Entre os principais resultados divulgados estão:
- Capacidade inicial de descarga de até 1.526 mAh g⁻¹;
- Liberação de aproximadamente 6% de hidrogênio em peso;
- Retenção superior a 70% da capacidade após 60 ciclos;
- Operação estável entre -20°C e 90°C.
Outro marco importante foi a construção de uma pilha formada por dez células conectadas em série.
O conjunto gerou mais de 2,4 volts de tensão e conseguiu alimentar um LED, demonstrando a viabilidade prática do conceito.
Energia renovável pode se beneficiar da nova arquitetura híbrida
A expansão da energia renovável depende diretamente da evolução das tecnologias de armazenamento.
Quanto maior a capacidade de armazenar energia de forma segura e econômica, maior tende a ser a participação de fontes limpas na matriz energética global.
A proposta desenvolvida pelos pesquisadores apresenta uma abordagem diferente porque une duas formas de armazenamento em um único sistema.
Caso a tecnologia avance para fases comerciais no futuro, ela poderá contribuir para aplicações ligadas à geração solar, energia eólica, microrredes e sistemas industriais que utilizam hidrogênio.
O que essa descoberta representa para o futuro da economia do hidrogênio
Embora ainda seja um protótipo de laboratório, a nova bateria de íons demonstra uma possível rota para superar um dos principais gargalos da economia do hidrogênio.
Ao eliminar a necessidade de pressões extremas ou temperaturas criogênicas para armazenamento, a tecnologia abre perspectivas para soluções mais simples e potencialmente mais acessíveis.

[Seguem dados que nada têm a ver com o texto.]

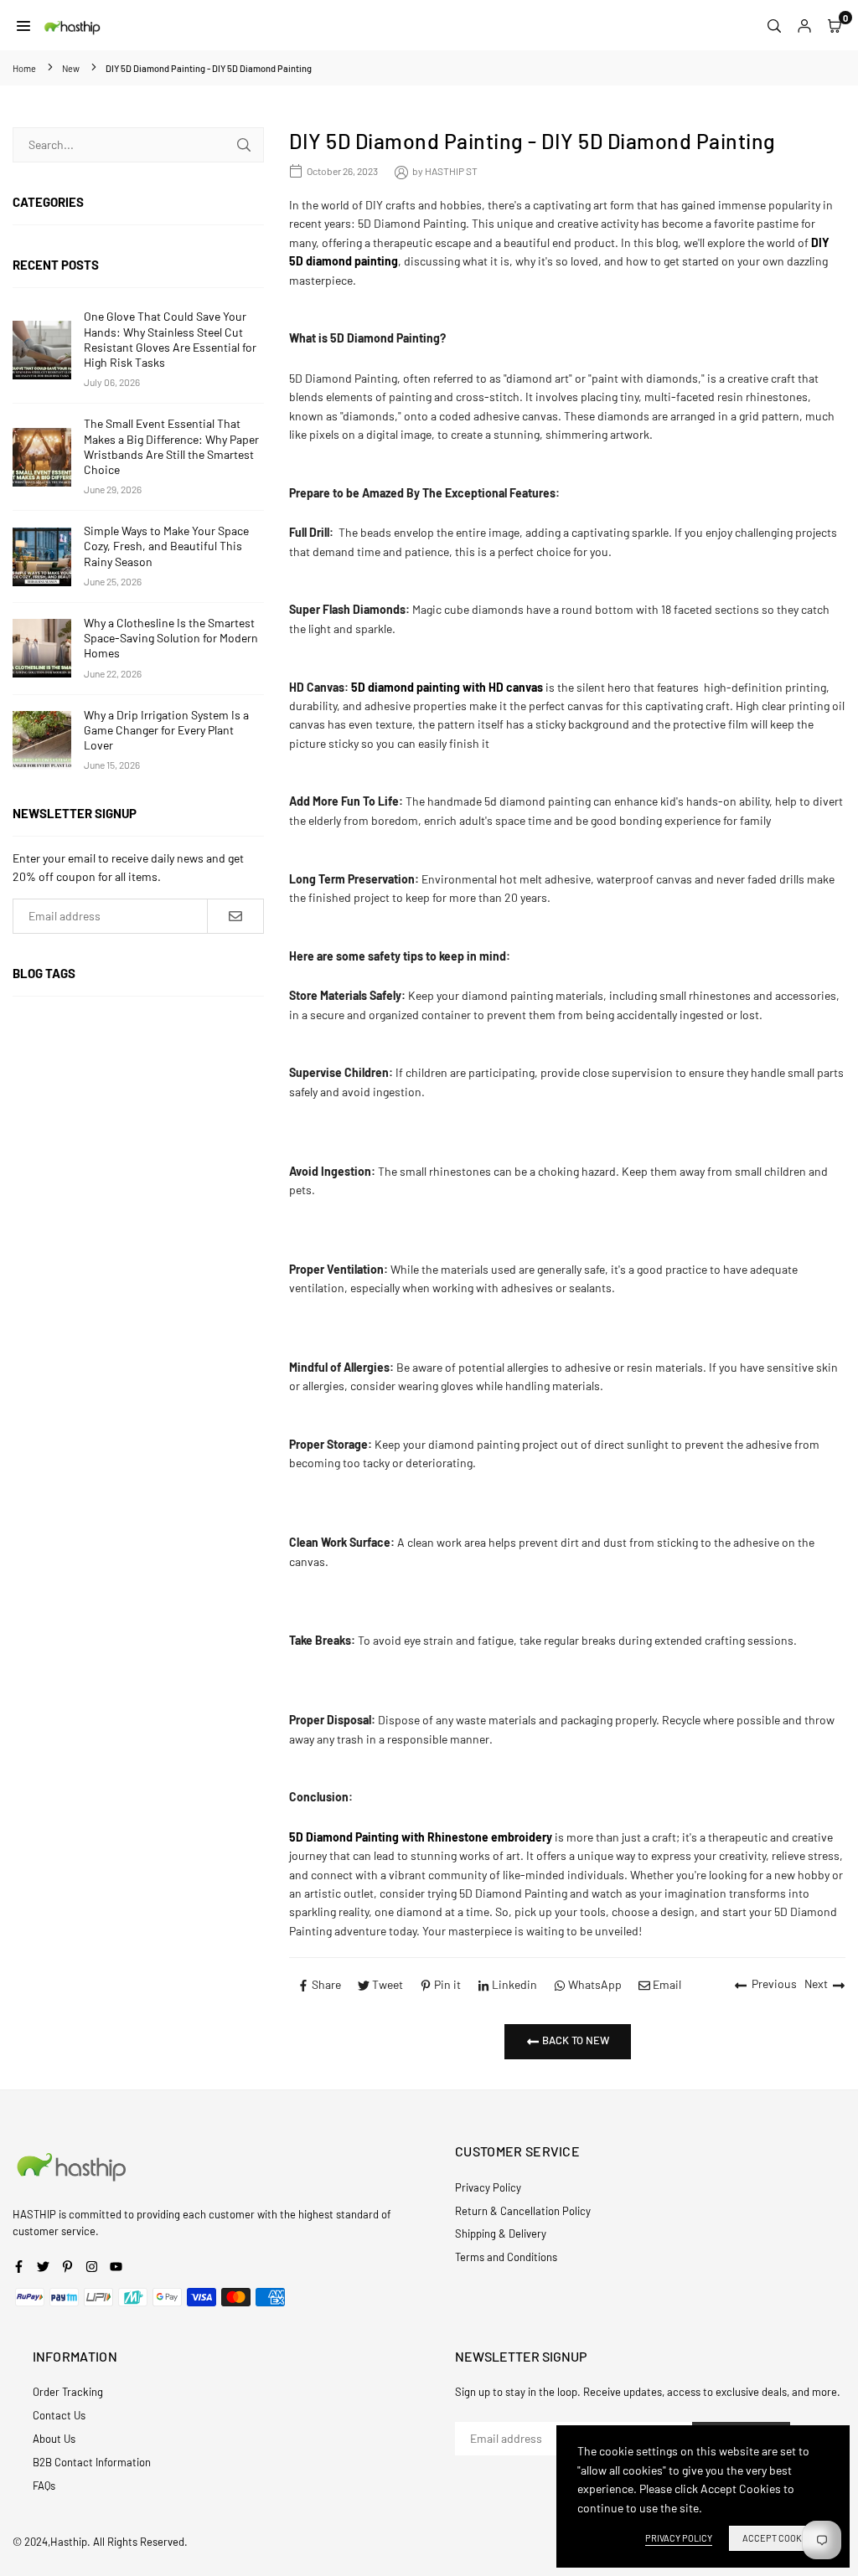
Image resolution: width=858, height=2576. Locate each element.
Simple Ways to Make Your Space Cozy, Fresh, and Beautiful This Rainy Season (166, 545)
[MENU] (23, 25)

Os pesquisadores ainda precisam superar desafios relacionados à escala de produção e à durabilidade de longo prazo. Mesmo assim, os resultados obtidos mostram que o armazenamento de energia e o hidrogênio podem caminhar juntos em uma nova geração de sistemas energéticos, mais eficientes, versáteis e alinhados às metas globais de descarbonização.